Qatari property developers have secured fresh funding for one of London's highest-profile tower projects - the Shard of Glass at London Bridge - with the loan of an undisclosed sum from Qatari Diar, the state-owned real estate company.
As other London skyscraper projects are shelved, construction of the Shard - which at more than 1,000ft would be the tallest building in Europe - now looks assured. The development is led by a consortium of four Qatari companies plus Sellar Property Group.
Qatari Diar, owned by the emirate's sovereign wealth fund, is not a consortium member. But it is connected with the Qatari companies involved, one person close to the project said.
LBQ, the development consortium, said the loan from Qatari Diar was "a major part of our overall financing requirement" for a project that is estimated to cost about £2bn. LBQ added that the tower plus a smaller building, London Bridge Place, will now be completed on schedule in 2012.

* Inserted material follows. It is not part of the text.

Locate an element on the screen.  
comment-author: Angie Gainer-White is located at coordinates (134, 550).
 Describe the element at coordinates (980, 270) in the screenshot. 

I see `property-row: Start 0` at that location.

The loan comes a month after Qatari Diar bought control of the Chelsea Barracks project, a high-end scheme conceived by Nick and Christian Candy, developers for the super- rich. The brothers also sold Qatari Diar their interest in the Grosvenor Waterside project.
No details of the terms of these deals were revealed. Nor was the size of the loan to LBQ.
"This further financial commitment by Qatari Diar to London's real estate market underscores our conviction that, despite its current challenges, London remains one of the most important real estate markets in the world", the company said, adding that it always took "a long-term view."
If completed the Shard, designed by Renzo Piano, would alter London's skyline more prominently than any tower yet built. Most of the tower would be office space, but the upper floors would include a Shangri La hotel and luxury flats from which, promotional material claims, one could see France.
The loan did not imply financial trouble for the Shard's developers, LBQ said. "This is simply a natural stage in project financing."